Harshvardhan Gupta commented on DERBY-6949:
The whole lifecycle of Query Optimization in Derby is as follows -
Optimizer Interface's implementation OptimizerImpl.java is responsible to iterate through all permitted semantically equivalent execution plans and orchestrating calls to the various entities that provide their 'estimated cost' of execution considering the set of constraints that will be associated with them during that particular plan.
Before getting into the details of the above mentioned entities and their estimated cost, it is important to note that the search space of all the possible semantically equivalent plans is limited to only left deep trees. The selection of join order also influences the way we want to constraint the execution. For example - A left deep HJ has to wait for each join to finished completely so that the result set can be hashed before the next step can probe it, on the other hand in a right deep HJ, it is not the intermediate results that are being hashed but the base tables. So, Right deep HJ trees use substantially more memory / disk spillovers.

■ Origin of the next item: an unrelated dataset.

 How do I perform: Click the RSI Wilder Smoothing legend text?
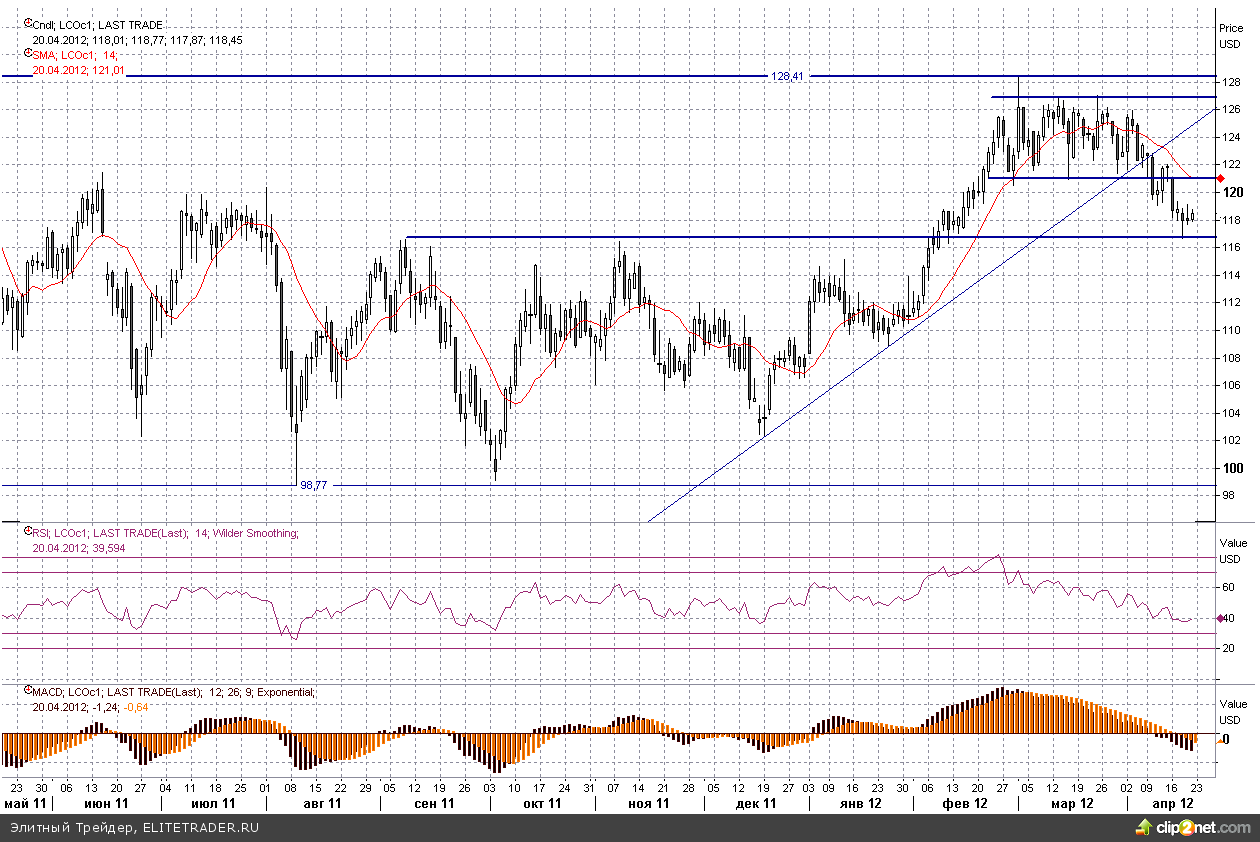coord(165,534)
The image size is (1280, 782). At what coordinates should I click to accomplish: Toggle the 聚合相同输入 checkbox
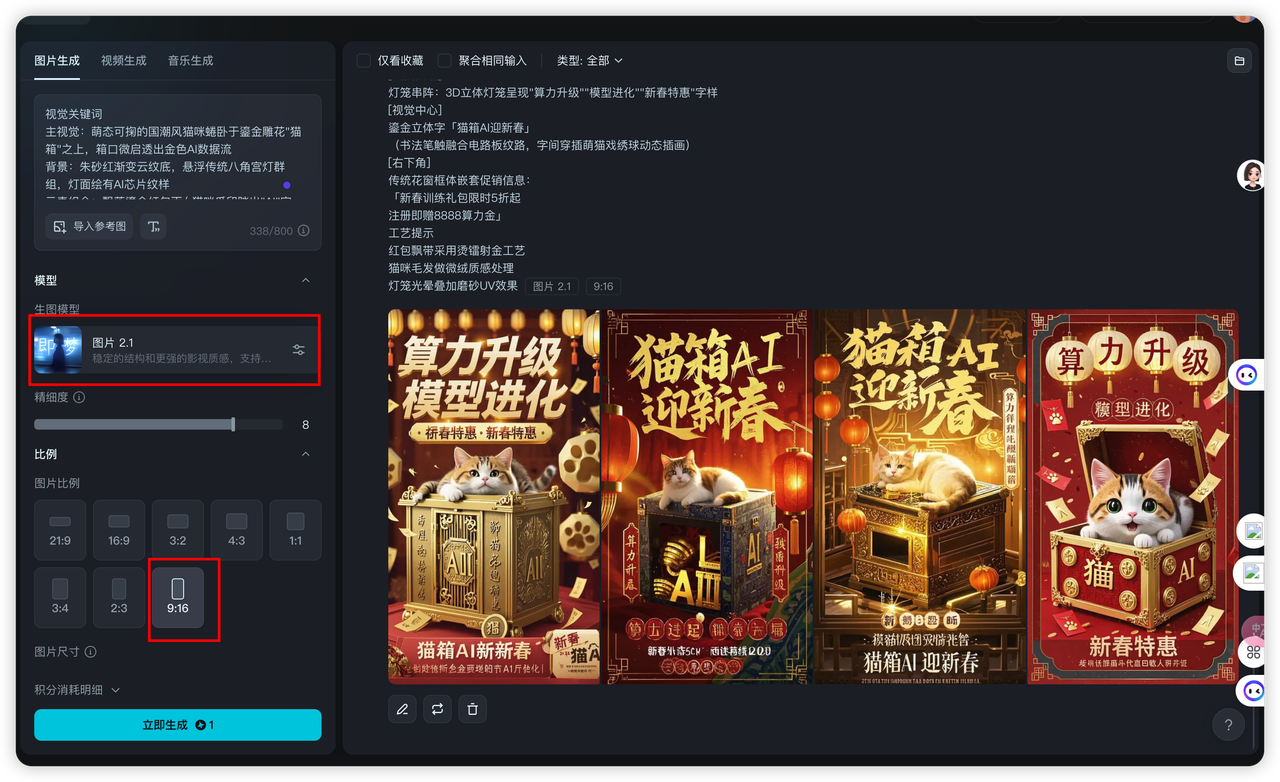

It has been shown in the [VLDB Optimizer Paper|http://www.vldb.org/pvldb/vol9/p204-leis.pdf] (Section 6.2) that left deep trees perform quite reasonably while restricting search space and making the Optimizer simple and fast as opposed to right deep trees where disk spills eat away a lot of performance. The author further emphasize on cardinality estimates as opposed to search space which may not offer significant performance benefits. This area definitely needs to be further explored in Derby's context.
Coming back to the entities for cost estimation, they are Join Strategy, Optimizables and Ordering. Each of these implement the 'estimateCost' function and gives out their estimated cost of execution to the Optimizer. Optimizer permutes through the various combinations and produces the best possible execution plan it is able to find.